Client Assignment and Reward Scaling
Each task belongs to a specific client. At acceptance:
- Reward scaling:
actual_reward = listed_reward × trust_multiplier(50% at trust 0, scaling up with trust and client tier) - Work reduction:
required_qty *= (1 - trust_work_reduction_max × trust/trust_max)(up to 40% less work at max trust) - Replacement generation: A new market task replaces the accepted one, biased toward the same client's specialty domains
Cancel Penalties
Cancelling an active task incurs:
- Prestige penalty:
reward_prestige_delta × cancel_multiplier(configurable per difficulty) - No financial penalty (just lost opportunity)
Design choice: Cancel penalties prevent the strategy of accepting everything and dropping what's inconvenient. Higher difficulties increase the cancel multiplier.
Employee Assignment
Assignment Rules
- Employees can only be assigned to
plannedoractivetasks - An employee can work on multiple tasks simultaneously (throughput splits)
- Multiple employees can work on the same task (parallel progress)
Throughput Splitting
effective_rate = base_rate_per_hour / num_active_tasks
Design choice: Linear throughput splitting creates a fundamental trade-off:
- Focus: 1 employee on 1 task = full speed
- Parallel: 1 employee on 3 tasks = 1/3 speed each
- The agent must decide between fast completion of few tasks vs. slow progress on many
Progress Tracking (progress.py)
How Work Gets Done
Progress is calculated lazily during advance_time():
for each active task:
for each assigned employee:
for each domain in task requirements:
work = employee.skill_rate[domain] / num_active_tasks × business_hours
requirement.completed_qty += work
requirement.completed_qty = min(completed_qty, required_qty)
Multi-Domain Completion
A task is complete when ALL domain requirements reach completed_qty >= required_qty. The slowest domain is the bottleneck.

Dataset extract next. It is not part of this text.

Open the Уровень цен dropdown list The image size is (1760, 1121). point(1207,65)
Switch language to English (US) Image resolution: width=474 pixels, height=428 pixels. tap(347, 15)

Design choice: This creates interesting optimization puzzles. If a task needs 100 units of research and 50 units of training, the agent should allocate more research-skilled employees to balance completion times.
ETA Solver (eta.py)
Completion Time Calculation
def solve_task_completion_time(task, assignments, sim_time):
for each domain d:
remaining = required_qty[d] - completed_qty[d]
rate = sum(effective_rate[emp][d] for emp in assignments)
if rate == 0:
return infinity # no one can work on this domain
hours_needed[d] = remaining / rate
max_hours = max(hours_needed.values())
return sim_time + max_hours (in business hours)
Halfway Time Calculation
Used for milestone events. Finds the time when weighted average across domains reaches 50%.
When ETAs Are Recalculated
- Task dispatched (new active task)
- Employee assigned/unassigned
- Task completed (frees employee throughput for other tasks)
- Task cancelled (same)
Design choice: Dynamic ETA recalculation ensures events are always accurate. When an employee is reassigned, all affected tasks get new completion projections.
Market Task Generation
See 09_configuration.md for details on how market tasks are generated with stratified prestige distribution and randomized requirements.
Browsing and Filtering
The market browse command supports:
- Domain filter
- Prestige range filter
- Reward range filter
- Pagination (offset/limit)
All output is JSON for agent consumption.
Sim Resume Blocking
yc-bench sim resume is blocked when there are zero active tasks, returning {"ok": false} instead of advancing time. This prevents catastrophic payroll drain when the agent has no work in progress. The agent loop filters blocked responses and treats them as no-ops.
The auto-advance mechanism (which forces sim resume after N consecutive turns without one) also checks for active tasks before advancing.